May 5, 2009 | by Judy Moore
EVANSTON, Ill. --- The Mary and Leigh Block Museum of Art, 40 Arts Circle Drive, is located on Northwestern University's Evanston campus. The museum's hours are 10 a.m. to 5 p.m. Tuesday; 10 a.m. to 8 p.m. Wednesday, Thursday and Friday; and noon to 5 p.m. Saturday and Sunday. The museum is closed Mondays.

Admission to the museum is free; unless noted, admission to all programs also is free. For more information regarding Block Museum exhibitions, programs or location, phone (847) 491-4000 or go to the Block Museum Web site at http://www.blockmuseum.northwestern.edu.


"Place and Presence: Photography from the Collection," July 9 through Aug. 30, Alsdorf Gallery. After the 2008-09 exhibitions "A Letter from Japan: The Photographs of John Swope" (Sept. 19 to Nov. 30), "Polaroids: Mapplethorpe" (Jan. 13 to April 5) and "Bare Witness: Photographs by Gordon Parks" (April 24 to June 28), the Block Museum will close its yearlong look at photography with a selection of photographic works from its collection that evoke the character and spirit of their subjects.

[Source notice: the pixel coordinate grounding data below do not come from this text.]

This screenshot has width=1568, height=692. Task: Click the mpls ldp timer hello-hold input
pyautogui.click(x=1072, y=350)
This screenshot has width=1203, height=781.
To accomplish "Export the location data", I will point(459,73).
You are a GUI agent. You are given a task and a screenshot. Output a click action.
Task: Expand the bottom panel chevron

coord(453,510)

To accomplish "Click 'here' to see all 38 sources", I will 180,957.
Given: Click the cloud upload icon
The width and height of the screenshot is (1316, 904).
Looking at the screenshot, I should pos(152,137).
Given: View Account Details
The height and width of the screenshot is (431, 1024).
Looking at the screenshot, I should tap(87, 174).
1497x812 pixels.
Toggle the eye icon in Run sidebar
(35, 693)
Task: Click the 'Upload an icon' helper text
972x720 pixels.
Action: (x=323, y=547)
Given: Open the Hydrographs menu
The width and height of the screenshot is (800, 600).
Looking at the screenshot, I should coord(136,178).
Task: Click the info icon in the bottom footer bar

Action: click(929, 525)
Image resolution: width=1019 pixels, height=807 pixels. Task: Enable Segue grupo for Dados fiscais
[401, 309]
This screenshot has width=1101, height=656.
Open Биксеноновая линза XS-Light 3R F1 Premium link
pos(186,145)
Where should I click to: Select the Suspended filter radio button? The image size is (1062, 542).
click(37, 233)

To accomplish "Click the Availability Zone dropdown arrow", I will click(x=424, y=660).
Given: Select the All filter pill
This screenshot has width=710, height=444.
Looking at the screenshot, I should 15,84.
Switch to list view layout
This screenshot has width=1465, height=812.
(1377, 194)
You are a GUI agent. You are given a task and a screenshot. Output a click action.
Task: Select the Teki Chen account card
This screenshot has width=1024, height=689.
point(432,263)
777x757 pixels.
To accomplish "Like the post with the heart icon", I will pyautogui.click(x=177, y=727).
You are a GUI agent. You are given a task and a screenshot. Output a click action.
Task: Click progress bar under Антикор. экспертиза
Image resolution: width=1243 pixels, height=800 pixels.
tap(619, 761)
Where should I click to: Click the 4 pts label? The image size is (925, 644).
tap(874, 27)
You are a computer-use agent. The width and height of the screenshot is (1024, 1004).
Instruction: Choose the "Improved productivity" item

Many of the photographs, including images by Laura Letinsky, Scott Fortino and Brad Temkin, have never been exhibited at the Block.


"Bare Witness: Photographs by Gordon Parks," through June 28, Block Museum's Main Gallery. Gordon Parks (1912–2006) began working as a professional photographer in the 1940s, documenting the urban and rural poor in the United States for the Farm Security Administration and other organizations. Parks served as a staff photographer for Life magazine from 1945 to 1975, capturing images from all walks of American society, from the struggle for civil rights to the glamour of Hollywood stars. The 73 photographs featured in the "Bare Witness" exhibition, organized by the Iris & B. Gerald Cantor Center for Visual Arts at Stanford University, were personally selected by Parks before his death in 2006 as his most powerful imagery. "Bare Witness" and its accompanying catalogue are made possible by the generous support of The Capital Group Foundation, the Cantor Arts Center's Hohbach Family Fund and Cantor Arts Center's Members. The Robert Mapplethorpe Foundation, New York, has generously supported its presentation at the Block Museum. The Myers Foundations and the Illinois Arts Council, a state agency, have provided additional funding.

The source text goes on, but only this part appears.